Holy Emperor Constantine and the Edict of Milan

by Bishop Athanasius (Yevtich)

In 2013 Christian world celebrates 1700 years since the day when the Providence of God spoke through the holy Emperor Constantine and freedom was given to the Christian faith. Commemorating the 1700 years since the Edict of Milan of 313, Sebastian Press of the Western American Diocese of the Serbian Orthodox Church published a book by Bishop Athanasius Yevtich, Holy Emperor Constantine and the Edict of Milan. The book has 72 pages and was translated by Popadija Aleksandra Petrovich. This excellent overview of the historical circumstances that lead to the conversion of the first Christian emperor and to the publication of a document that was called "Edict of Milan", was originally published in Serbian by the Brotherhood of St. Simeon the Myrrh-gusher, Vrnjci 2013. “The Edict of Milan” is calling on civil authorities everywhere to respect the right of believers to worship freely and to express their faith publicly.

The publication of this beautiful pocket-size, full-color, English-language book, has been compiled and designed by Bishop Athanasius Yevtich, a disciple of the great twentieth-century theologian Archimandrite Justin Popovich. Bishop Athanasius' thought combines adherence to the teachings of the Church Fathers with a vibrant faith, knowledge of history, and a profound experience of Christ in the Church.

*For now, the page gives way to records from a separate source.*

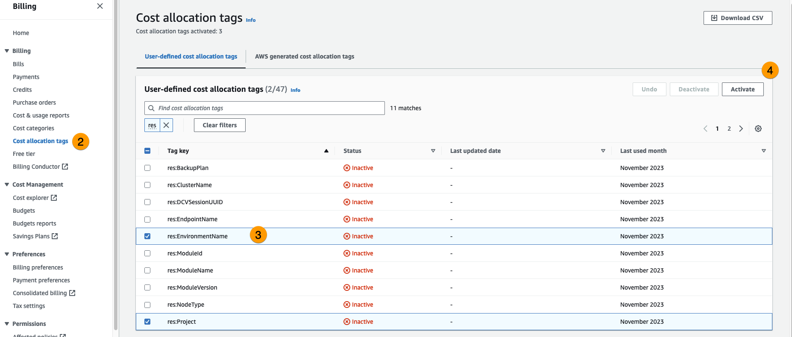Screen dimensions: 792x337
Task: Close the Billing sidebar panel
Action: (x=100, y=6)

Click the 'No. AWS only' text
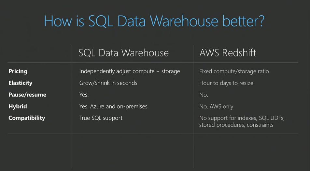[x=216, y=106]
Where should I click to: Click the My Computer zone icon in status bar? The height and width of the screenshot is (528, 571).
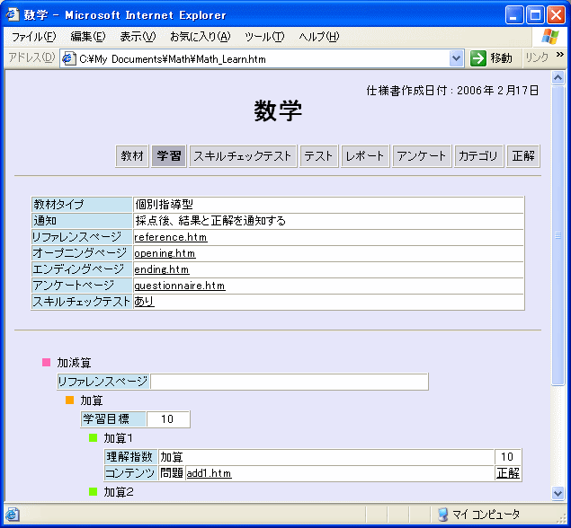(x=442, y=515)
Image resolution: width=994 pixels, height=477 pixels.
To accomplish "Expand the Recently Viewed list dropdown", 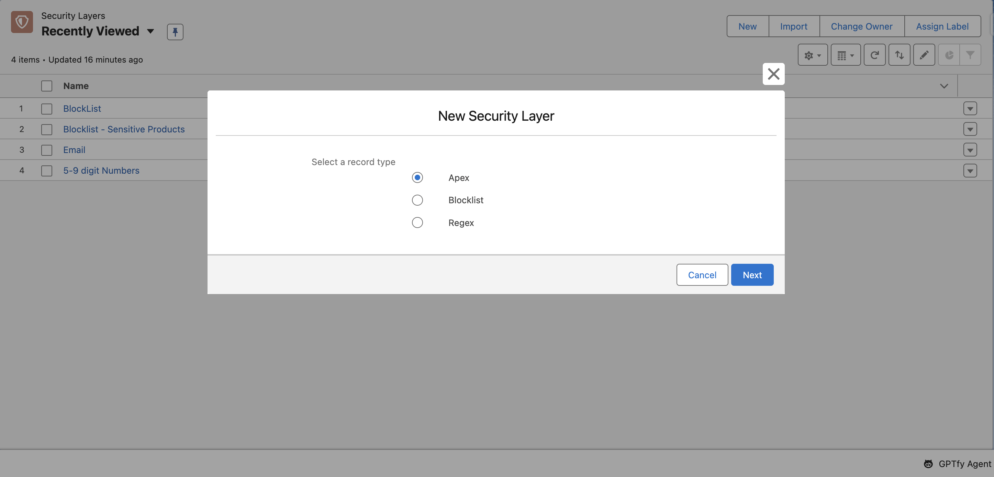I will [150, 31].
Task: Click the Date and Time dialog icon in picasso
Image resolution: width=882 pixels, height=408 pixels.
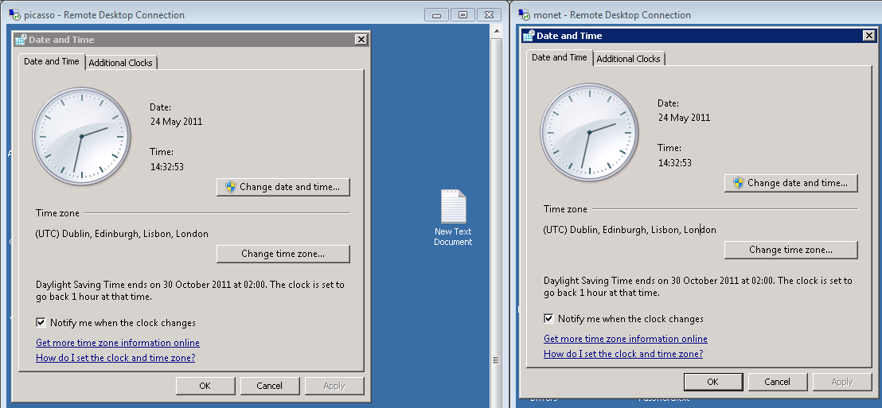Action: (21, 40)
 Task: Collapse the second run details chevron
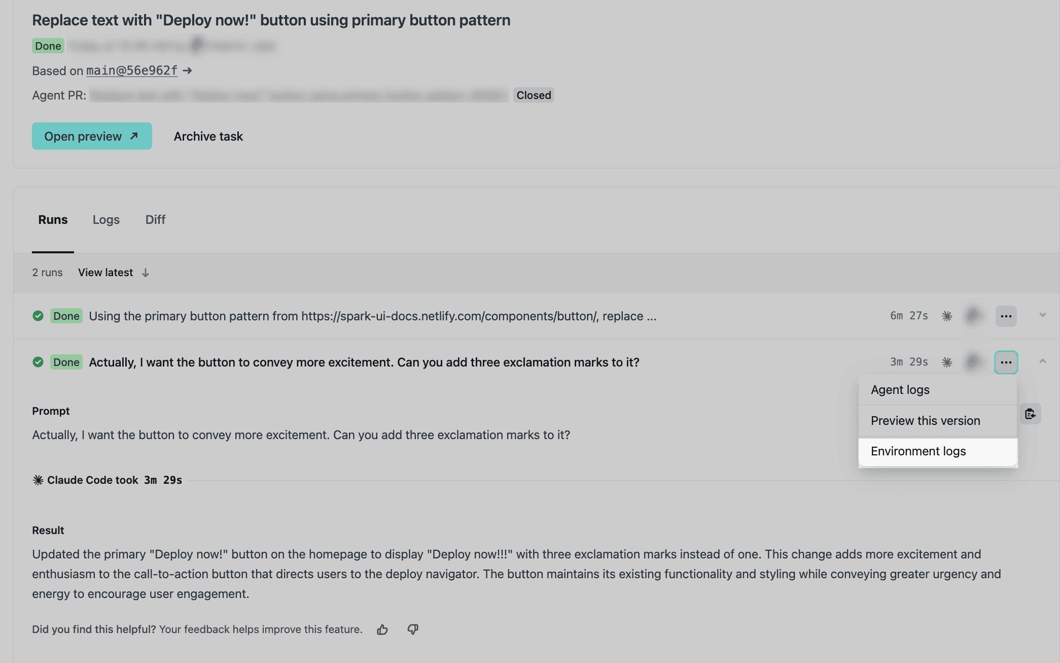(1042, 361)
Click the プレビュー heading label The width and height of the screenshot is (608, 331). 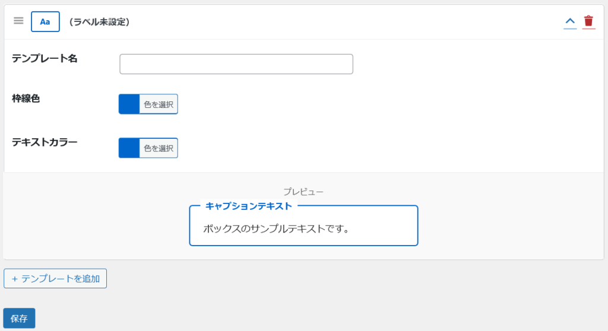(x=303, y=192)
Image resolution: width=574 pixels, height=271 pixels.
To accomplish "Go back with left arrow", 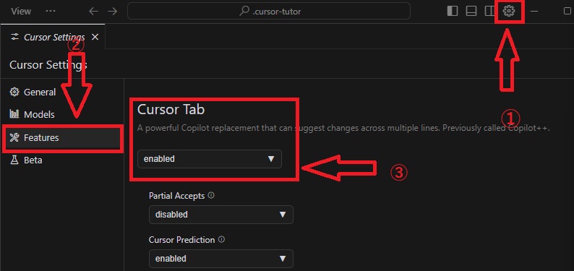I will 94,12.
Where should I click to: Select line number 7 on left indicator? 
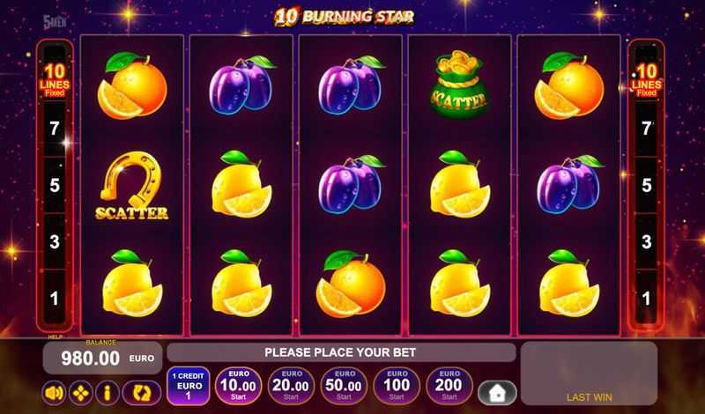55,129
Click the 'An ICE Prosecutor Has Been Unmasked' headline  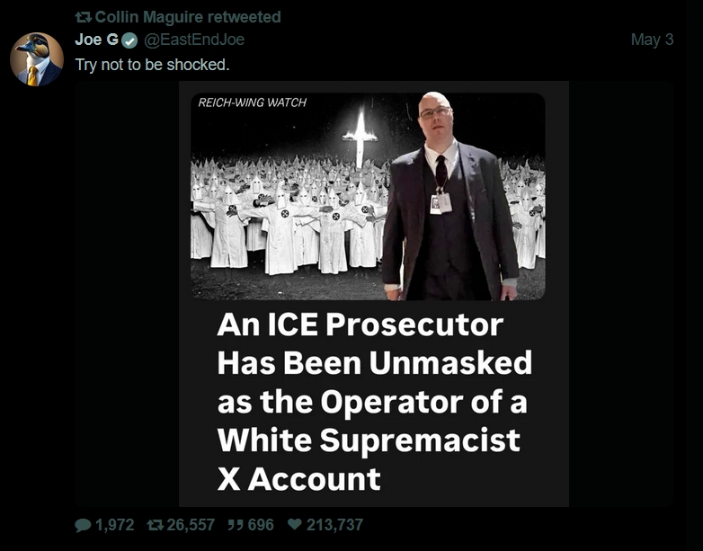374,343
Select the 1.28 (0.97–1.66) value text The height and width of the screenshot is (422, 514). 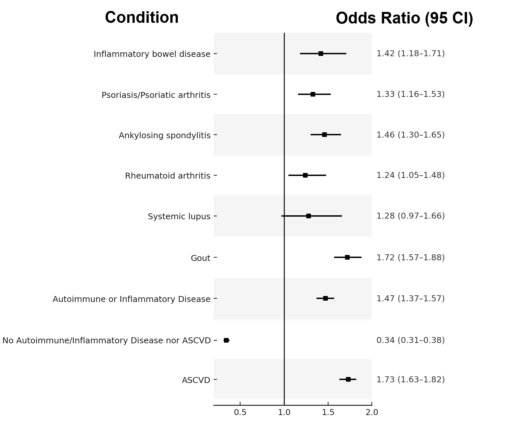(x=410, y=216)
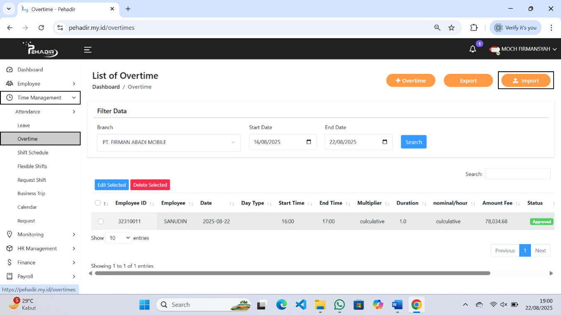
Task: Open the Start Date calendar picker icon
Action: (x=309, y=142)
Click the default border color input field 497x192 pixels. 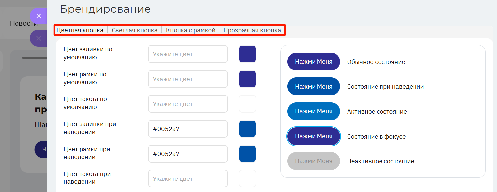188,79
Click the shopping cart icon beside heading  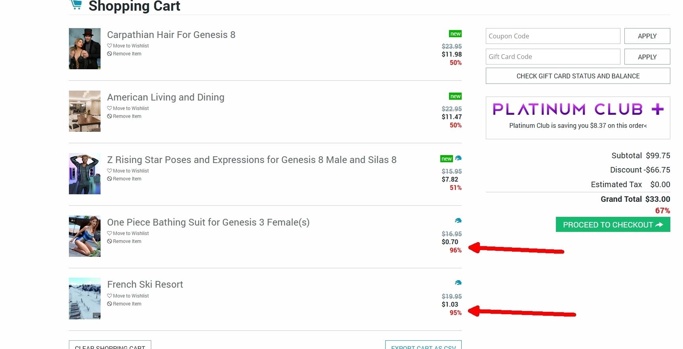tap(76, 5)
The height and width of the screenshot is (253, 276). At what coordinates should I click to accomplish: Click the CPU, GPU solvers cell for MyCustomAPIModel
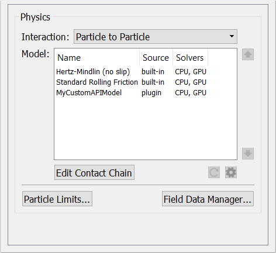click(x=191, y=93)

In the conclusion of the book, the author states:"The era of St. Constantine and his mother St. Helena, marks the beginning of what history refers to as Roman, Christian Empire, which was named Byzantium only in recent times in the West. In fact, this was the conception of a Christian Europe. Christian Byzantine culture had a critical effect on Europe; Europe was its heir, and then consciously forgot it. Europe inherited many Byzantine treasures, but unfortunately, also robbed and plundered many others for its own treasuries and museums – not only during the Crusades, but during colonial rule in the Byzantine lands as well. We, the Orthodox Slavs, received a great heritage of the Orthodox Christian East from Byzantium. Primarily, Christ’s Gospel, His faith and His Church, and then, among other things, the Cyrillic alphabet, too."